August 23rd, 2009 · 6 Comments · Riflessioni, Social Networks

“Avere 15 una volta era andare andare al parco, studiare e aiutare i genitori in casa e nel lavoro” è ciò che dice un genitore al figlio dopo aver sentito la notizia al telegiornale della professoressa che denuncia gli alunni che su Facebook hanno aperto un gruppo contro di lei. Che non è un gruppo di critica, ma un gruppo di insulti e offese.

A quanto pare, avere 15 anni oggi, dopo ciò che dicono sul telegiornale, sembra significare essere vittima di bullismo o essere un teppista, o perlomeno squilibrato. Sembra che il 15enne teppista non si fermi nella vita reale, tanto da arrivare su internet come abbiamo visto su YouTube e i video che sono stati denunciati.

A mettere in cattiva luce internet in rapporto con i giovani, mancava solo chi crea gruppi su Facebook contro i professori.

Come ha scritto ieri dottorblaster sul suo blog, la maggior parte dei giovani, crede che internet sia un gioco, che finisce spegnendo il computer. In Italia manca l’educazione e le regole di utilizzo di internet e dei social network. La maggior parte dei ragazzi crede infatti che internet, essendo virtuale, è un mondo distaccato da quello reale. Senza regole e nessuno che controlli.

La legge è uguale per tutti e ovunque

Sfortunatamente non siamo nel paese dei balocchi, e come è illegale vendere droga su internet e nella vita reale, come è reato rubare le chiavi di casa di una persona e rubare i dati su internet, offendere una persona su internet è come offenderla dal vivo. Peggio. Su internet cosa c’è scritto resta. E’ inutile dire, “eh beh io lo cancello”, il tempo di cancellare e già tutti sanno ciò che si è scritto e ciò che si ha pubblicato.

Se io condividessi su Facebook, “Io amo dormire tutto il giorno e non studiare e non lavorare“, quando mai potrò diventare manager di una grande azienda? Qualcuno c’è riuscito, ma è un’altra storia.

La professoressa ha fatto bene a denunciarli?

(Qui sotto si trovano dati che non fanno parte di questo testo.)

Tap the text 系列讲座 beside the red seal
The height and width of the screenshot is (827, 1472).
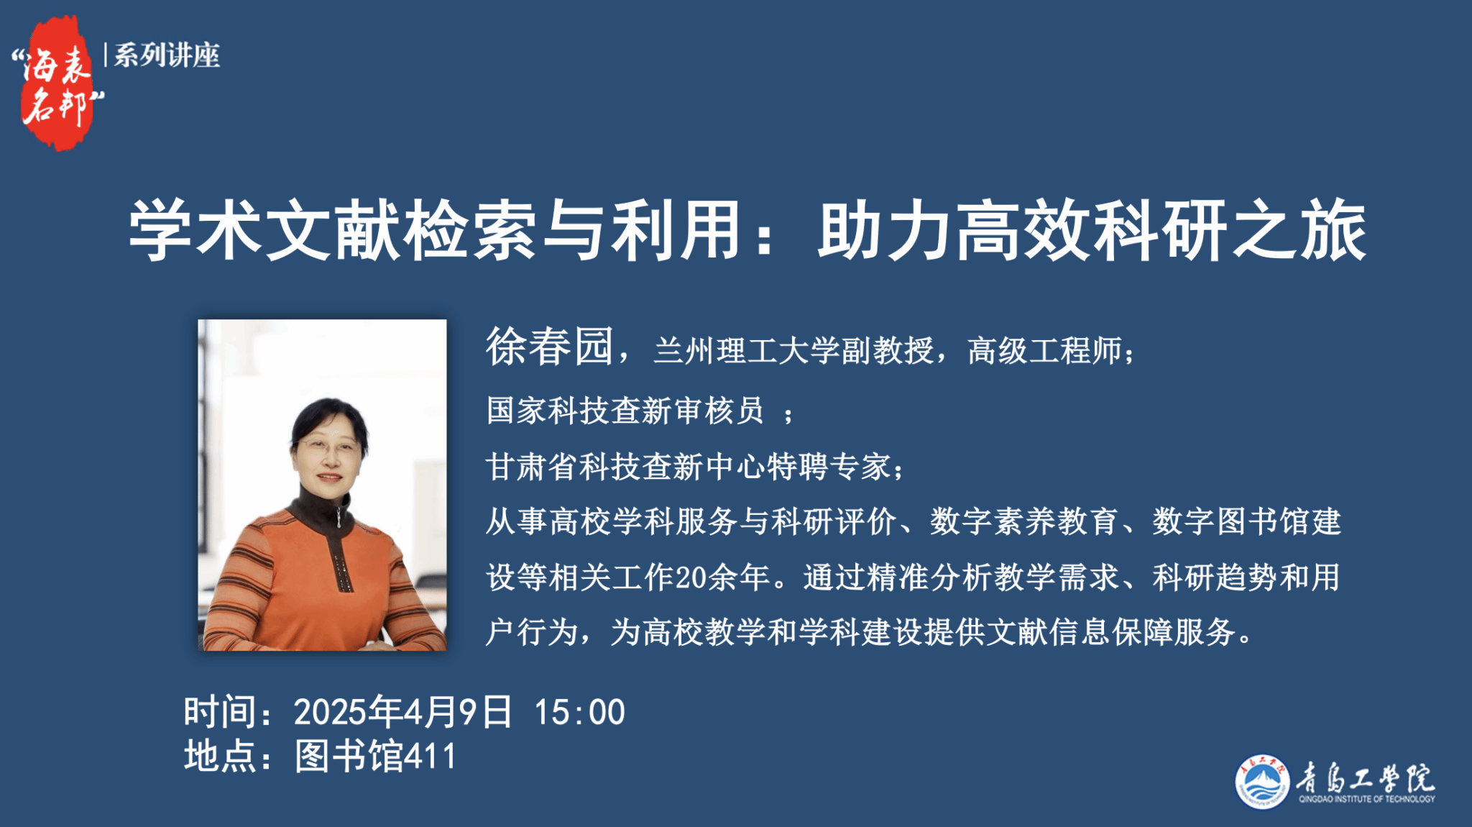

Mi spiace dirlo, perchè in genere sto sempre dalla parte dei ragazzi, ma questa volta la professoressa ha avuto ragione. Ora sono stati sfortunati quei ragazzi, ma almeno tutte le prossime future “vittime di denuncia” ci penseranno due volte prima di pubblicare qualcosa su internet.

Come si vivono 15 anni su internet?

Purtroppo è questo che non va bene, fare di tutta l’erba un fascio. Essere adolescenti su internet vuol dire per la maggiorparte dei ragazzi usufruire dei social network e chattare. Condividere le cose che piacciono e le ragazzate che si fanno.

Sono solo quelli che esagerano, che non capiscono dove finiscono i limiti che poi appaiono in televisione.

Ci sono poi ragazzi, che amano la tecnologia o fanno un utilizzo moderato e buono di internet, ossia sfruttano internet per quello che è, un importante mezzo di comunicazione. Chi promuove la propria musica ad esempio.

Pubblicare su internet è qualcosa di scritto e che resta. Questo va imparato e soprattutto insegnato. Va insegnato anche che internet non è senza leggi, e che non è perchè hai solo i tuoi amici su facebook, ciò che pubblichi lo vedi solo tu e la tua cerchia di amici.

Però attenzione, in tutto questo c’è una cosa che apprezzo e forse andava presa in maggior considerazione, i ragazzi della professoressa di Milano, si sono scusati pubblicamente.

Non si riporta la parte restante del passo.